_Goal of the exercise_.
From the records below, print exactly the lines starting at the one containing "Where should I click to: Tap" and ending at the one containing "Toggle Following for", ends included, and nothing else.

_Information shown_.
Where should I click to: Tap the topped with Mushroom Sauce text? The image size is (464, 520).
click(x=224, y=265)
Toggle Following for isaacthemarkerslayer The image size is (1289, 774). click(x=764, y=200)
==
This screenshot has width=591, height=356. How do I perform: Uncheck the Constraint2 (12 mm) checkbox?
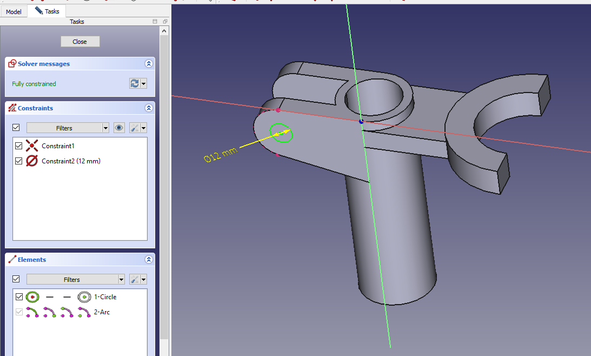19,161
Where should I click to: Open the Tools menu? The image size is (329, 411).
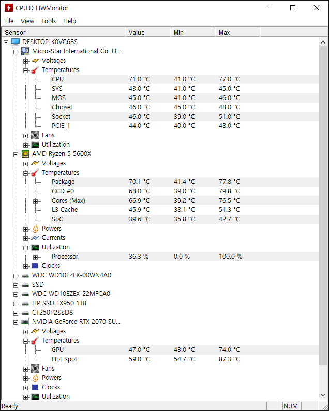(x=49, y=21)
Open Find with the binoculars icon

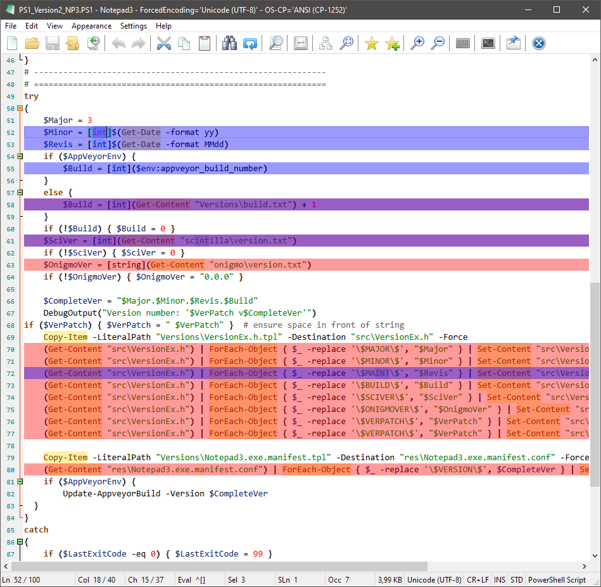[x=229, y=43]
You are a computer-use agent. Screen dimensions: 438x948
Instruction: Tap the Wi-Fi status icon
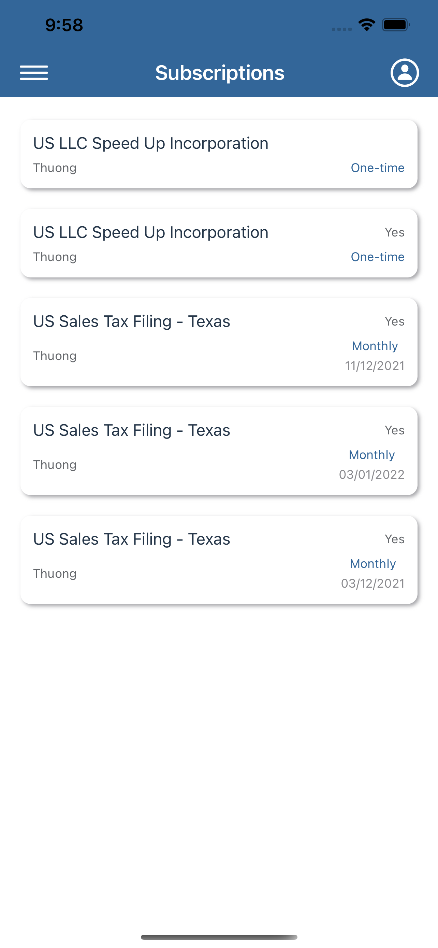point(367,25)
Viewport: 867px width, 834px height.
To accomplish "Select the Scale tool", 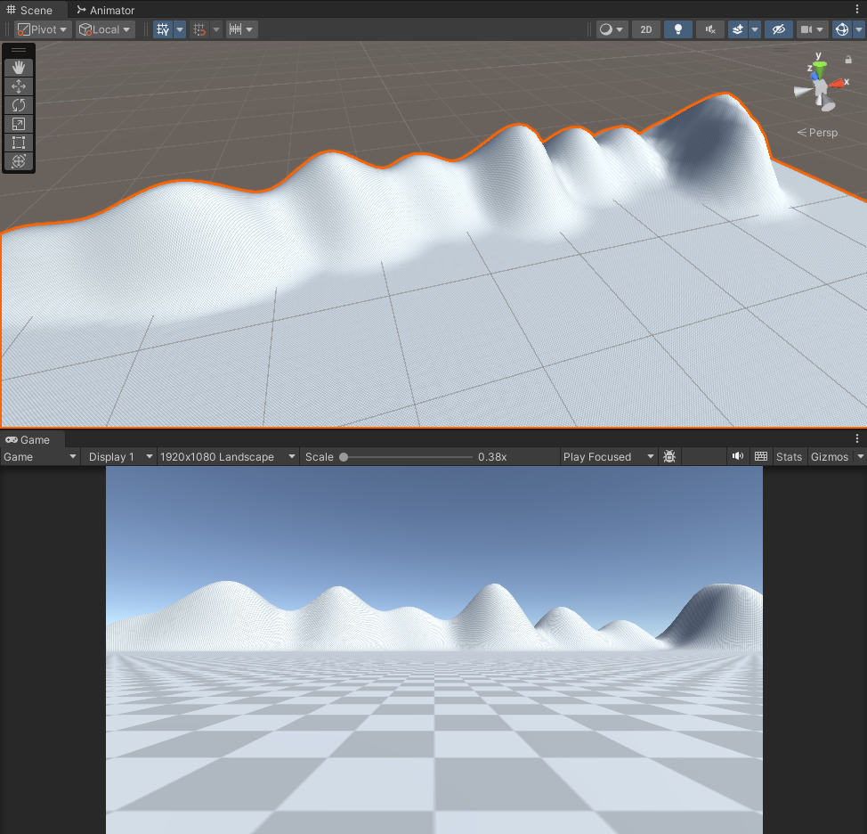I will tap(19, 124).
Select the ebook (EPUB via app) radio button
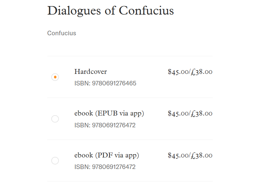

_Your solution_.
Where should I click to: Tap the topped with Mushroom Sauce text? The image size is (464, 520).
click(x=224, y=265)
Toggle Following for isaacthemarkerslayer The image size is (1289, 774). click(x=764, y=200)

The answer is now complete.